▶ INFORMATION SHOWN
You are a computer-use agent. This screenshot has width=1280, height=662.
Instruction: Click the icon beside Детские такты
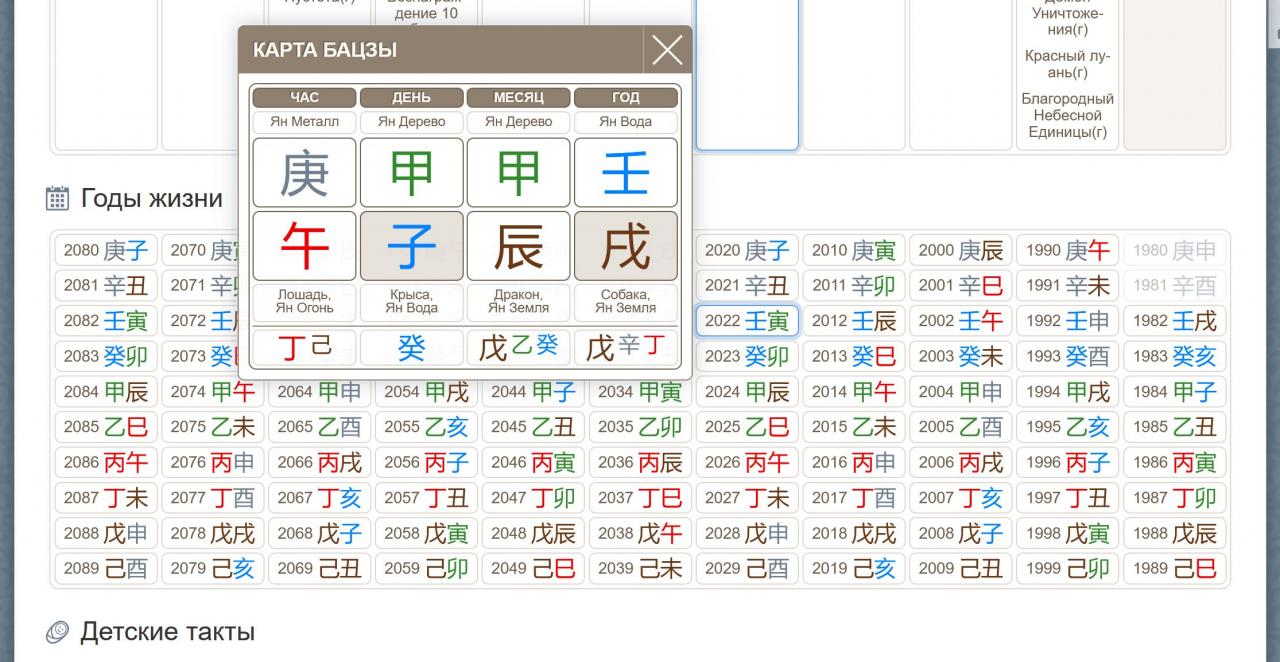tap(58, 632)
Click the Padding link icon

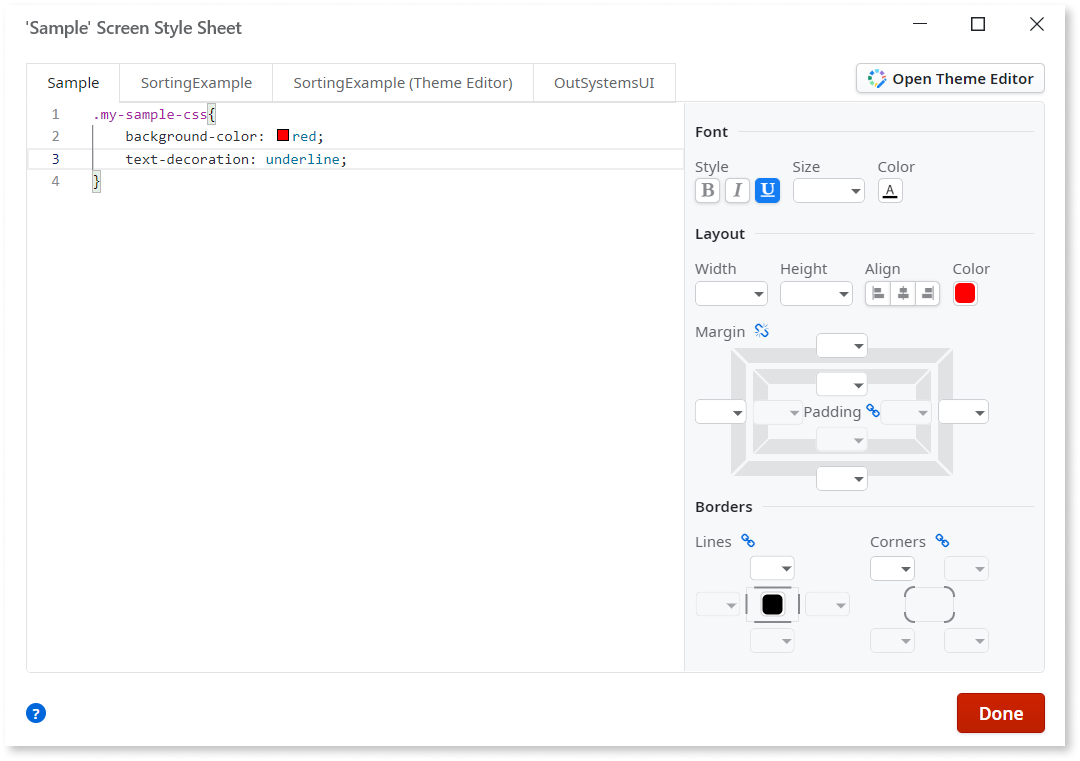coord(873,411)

▶ ACTIVITY
Once the pictures are dropped, repeat the data above exactly.

▶ ANSWER SECTION
You are a computer-use agent. This screenshot has width=1280, height=662.
Instruction: Click the icon beside Детские такты
tap(58, 632)
Click the Padding link icon

coord(873,411)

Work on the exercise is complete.